- WHAT THE TASK REQUIRES:
Without changing a single word, write out every entry.

** PROVIDED INFORMATION follows **

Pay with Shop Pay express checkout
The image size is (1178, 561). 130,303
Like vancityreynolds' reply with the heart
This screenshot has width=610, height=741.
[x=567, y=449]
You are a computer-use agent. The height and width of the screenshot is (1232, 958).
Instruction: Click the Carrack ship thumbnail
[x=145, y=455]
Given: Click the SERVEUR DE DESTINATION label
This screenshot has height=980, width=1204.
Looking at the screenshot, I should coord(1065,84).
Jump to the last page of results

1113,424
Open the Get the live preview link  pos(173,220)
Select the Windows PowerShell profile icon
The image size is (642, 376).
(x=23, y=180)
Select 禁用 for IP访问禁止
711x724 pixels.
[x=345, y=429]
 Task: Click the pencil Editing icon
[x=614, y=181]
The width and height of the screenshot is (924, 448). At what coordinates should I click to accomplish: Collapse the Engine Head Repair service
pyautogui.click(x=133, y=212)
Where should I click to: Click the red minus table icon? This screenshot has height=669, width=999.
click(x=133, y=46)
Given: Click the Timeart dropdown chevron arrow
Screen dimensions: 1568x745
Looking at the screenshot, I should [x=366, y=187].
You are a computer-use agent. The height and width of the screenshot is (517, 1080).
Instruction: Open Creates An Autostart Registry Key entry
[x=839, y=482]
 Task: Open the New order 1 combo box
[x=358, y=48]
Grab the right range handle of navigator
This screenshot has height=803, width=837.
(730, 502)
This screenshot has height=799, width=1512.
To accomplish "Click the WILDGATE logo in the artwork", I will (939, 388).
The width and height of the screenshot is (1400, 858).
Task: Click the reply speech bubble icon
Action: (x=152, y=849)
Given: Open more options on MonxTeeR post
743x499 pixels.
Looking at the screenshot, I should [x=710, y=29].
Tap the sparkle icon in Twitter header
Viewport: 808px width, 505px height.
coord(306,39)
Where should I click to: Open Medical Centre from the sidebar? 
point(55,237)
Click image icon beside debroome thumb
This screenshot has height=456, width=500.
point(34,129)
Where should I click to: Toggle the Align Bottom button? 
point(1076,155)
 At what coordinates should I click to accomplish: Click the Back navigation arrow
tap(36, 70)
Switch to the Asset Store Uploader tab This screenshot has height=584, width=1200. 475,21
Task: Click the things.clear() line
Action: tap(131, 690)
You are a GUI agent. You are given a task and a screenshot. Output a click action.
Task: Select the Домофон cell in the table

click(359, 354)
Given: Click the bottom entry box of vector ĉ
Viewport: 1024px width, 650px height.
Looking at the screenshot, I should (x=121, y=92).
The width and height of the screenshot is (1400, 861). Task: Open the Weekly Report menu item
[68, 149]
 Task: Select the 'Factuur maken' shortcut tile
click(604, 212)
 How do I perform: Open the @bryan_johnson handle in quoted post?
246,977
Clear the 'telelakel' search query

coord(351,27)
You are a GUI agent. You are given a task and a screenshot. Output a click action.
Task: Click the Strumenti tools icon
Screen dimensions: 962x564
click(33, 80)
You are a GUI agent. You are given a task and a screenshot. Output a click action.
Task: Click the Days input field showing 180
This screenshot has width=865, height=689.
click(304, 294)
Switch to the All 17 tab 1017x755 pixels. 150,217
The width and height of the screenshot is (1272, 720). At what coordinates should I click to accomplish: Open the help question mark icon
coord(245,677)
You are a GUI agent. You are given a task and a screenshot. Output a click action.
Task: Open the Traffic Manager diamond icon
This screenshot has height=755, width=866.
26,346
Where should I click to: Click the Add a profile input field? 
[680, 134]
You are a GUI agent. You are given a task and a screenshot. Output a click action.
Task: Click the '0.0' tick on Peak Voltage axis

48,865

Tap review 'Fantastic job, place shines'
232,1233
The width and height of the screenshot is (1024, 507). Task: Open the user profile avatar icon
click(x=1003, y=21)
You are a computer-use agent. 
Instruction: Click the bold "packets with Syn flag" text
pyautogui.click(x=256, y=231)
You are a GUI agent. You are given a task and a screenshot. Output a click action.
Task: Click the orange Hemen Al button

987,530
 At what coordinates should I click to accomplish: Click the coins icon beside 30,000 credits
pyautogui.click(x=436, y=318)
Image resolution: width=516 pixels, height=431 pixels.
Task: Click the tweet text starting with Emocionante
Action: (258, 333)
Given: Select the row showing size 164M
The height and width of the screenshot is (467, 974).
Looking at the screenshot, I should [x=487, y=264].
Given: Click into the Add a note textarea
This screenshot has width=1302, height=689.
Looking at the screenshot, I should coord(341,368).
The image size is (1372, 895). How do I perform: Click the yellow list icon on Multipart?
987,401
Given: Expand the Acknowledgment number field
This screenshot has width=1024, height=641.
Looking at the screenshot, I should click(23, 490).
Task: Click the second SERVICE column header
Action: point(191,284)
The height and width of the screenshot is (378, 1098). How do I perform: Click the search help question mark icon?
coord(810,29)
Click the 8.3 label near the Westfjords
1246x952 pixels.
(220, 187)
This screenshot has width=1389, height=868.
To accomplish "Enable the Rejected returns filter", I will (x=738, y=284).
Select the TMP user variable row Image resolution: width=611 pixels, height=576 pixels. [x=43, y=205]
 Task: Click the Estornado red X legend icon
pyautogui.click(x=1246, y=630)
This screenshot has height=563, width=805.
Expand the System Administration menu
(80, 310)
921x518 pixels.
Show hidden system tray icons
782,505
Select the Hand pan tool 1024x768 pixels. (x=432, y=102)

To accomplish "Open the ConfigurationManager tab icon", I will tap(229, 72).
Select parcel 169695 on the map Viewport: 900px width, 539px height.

** End of PROVIDED INFORMATION **

- WRITTEN RESPONSE:
Pay with Shop Pay express checkout
The image size is (1178, 561). 130,303
Like vancityreynolds' reply with the heart
This screenshot has width=610, height=741.
[x=567, y=449]
You are a computer-use agent. The height and width of the screenshot is (1232, 958).
Instruction: Click the Carrack ship thumbnail
[x=145, y=455]
Given: Click the SERVEUR DE DESTINATION label
This screenshot has height=980, width=1204.
Looking at the screenshot, I should coord(1065,84).
Jump to the last page of results

1113,424
Open the Get the live preview link  pos(173,220)
Select the Windows PowerShell profile icon
The image size is (642, 376).
(x=23, y=180)
Select 禁用 for IP访问禁止
711x724 pixels.
[x=345, y=429]
 Task: Click the pencil Editing icon
[x=614, y=181]
The width and height of the screenshot is (924, 448). At what coordinates should I click to accomplish: Collapse the Engine Head Repair service
pyautogui.click(x=133, y=212)
Where should I click to: Click the red minus table icon? This screenshot has height=669, width=999.
click(x=133, y=46)
Given: Click the Timeart dropdown chevron arrow
Screen dimensions: 1568x745
Looking at the screenshot, I should [x=366, y=187].
You are a computer-use agent. The height and width of the screenshot is (517, 1080).
Instruction: Open Creates An Autostart Registry Key entry
[x=839, y=482]
 Task: Open the New order 1 combo box
[x=358, y=48]
Grab the right range handle of navigator
This screenshot has height=803, width=837.
(730, 502)
This screenshot has height=799, width=1512.
To accomplish "Click the WILDGATE logo in the artwork", I will (939, 388).
The width and height of the screenshot is (1400, 858).
Task: Click the reply speech bubble icon
Action: (x=152, y=849)
Given: Open more options on MonxTeeR post
743x499 pixels.
Looking at the screenshot, I should [x=710, y=29].
Tap the sparkle icon in Twitter header
Viewport: 808px width, 505px height.
coord(306,39)
Where should I click to: Open Medical Centre from the sidebar? 
point(55,237)
Click image icon beside debroome thumb
This screenshot has height=456, width=500.
point(34,129)
Where should I click to: Toggle the Align Bottom button? 
point(1076,155)
 At what coordinates should I click to accomplish: Click the Back navigation arrow
tap(36, 70)
Switch to the Asset Store Uploader tab This screenshot has height=584, width=1200. 475,21
Task: Click the things.clear() line
Action: tap(131, 690)
You are a GUI agent. You are given a task and a screenshot. Output a click action.
Task: Select the Домофон cell in the table

click(359, 354)
Given: Click the bottom entry box of vector ĉ
Viewport: 1024px width, 650px height.
Looking at the screenshot, I should (x=121, y=92).
The width and height of the screenshot is (1400, 861). Task: Open the Weekly Report menu item
[68, 149]
 Task: Select the 'Factuur maken' shortcut tile
click(604, 212)
 How do I perform: Open the @bryan_johnson handle in quoted post?
246,977
Clear the 'telelakel' search query

coord(351,27)
You are a GUI agent. You are given a task and a screenshot. Output a click action.
Task: Click the Strumenti tools icon
Screen dimensions: 962x564
click(33, 80)
You are a GUI agent. You are given a task and a screenshot. Output a click action.
Task: Click the Days input field showing 180
This screenshot has width=865, height=689.
click(304, 294)
Switch to the All 17 tab 1017x755 pixels. 150,217
The width and height of the screenshot is (1272, 720). At what coordinates should I click to accomplish: Open the help question mark icon
coord(245,677)
You are a GUI agent. You are given a task and a screenshot. Output a click action.
Task: Open the Traffic Manager diamond icon
This screenshot has height=755, width=866.
26,346
Where should I click to: Click the Add a profile input field? 
[680, 134]
You are a GUI agent. You are given a task and a screenshot. Output a click action.
Task: Click the '0.0' tick on Peak Voltage axis

48,865

Tap review 'Fantastic job, place shines'
232,1233
The width and height of the screenshot is (1024, 507). Task: Open the user profile avatar icon
click(x=1003, y=21)
You are a computer-use agent. 
Instruction: Click the bold "packets with Syn flag" text
pyautogui.click(x=256, y=231)
You are a GUI agent. You are given a task and a screenshot. Output a click action.
Task: Click the orange Hemen Al button

987,530
 At what coordinates should I click to accomplish: Click the coins icon beside 30,000 credits
pyautogui.click(x=436, y=318)
Image resolution: width=516 pixels, height=431 pixels.
Task: Click the tweet text starting with Emocionante
Action: (258, 333)
Given: Select the row showing size 164M
The height and width of the screenshot is (467, 974).
Looking at the screenshot, I should [x=487, y=264].
Given: Click into the Add a note textarea
This screenshot has width=1302, height=689.
Looking at the screenshot, I should coord(341,368).
The image size is (1372, 895). How do I perform: Click the yellow list icon on Multipart?
987,401
Given: Expand the Acknowledgment number field
This screenshot has width=1024, height=641.
Looking at the screenshot, I should click(23, 490).
Task: Click the second SERVICE column header
Action: point(191,284)
The height and width of the screenshot is (378, 1098). How do I perform: Click the search help question mark icon?
coord(810,29)
Click the 8.3 label near the Westfjords
1246x952 pixels.
(220, 187)
This screenshot has width=1389, height=868.
To accomplish "Enable the Rejected returns filter", I will (x=738, y=284).
Select the TMP user variable row Image resolution: width=611 pixels, height=576 pixels. [x=43, y=205]
 Task: Click the Estornado red X legend icon
pyautogui.click(x=1246, y=630)
This screenshot has height=563, width=805.
Expand the System Administration menu
(80, 310)
921x518 pixels.
Show hidden system tray icons
782,505
Select the Hand pan tool 1024x768 pixels. (x=432, y=102)

To accomplish "Open the ConfigurationManager tab icon", I will tap(229, 72).
Select parcel 169695 on the map Viewport: 900px width, 539px height.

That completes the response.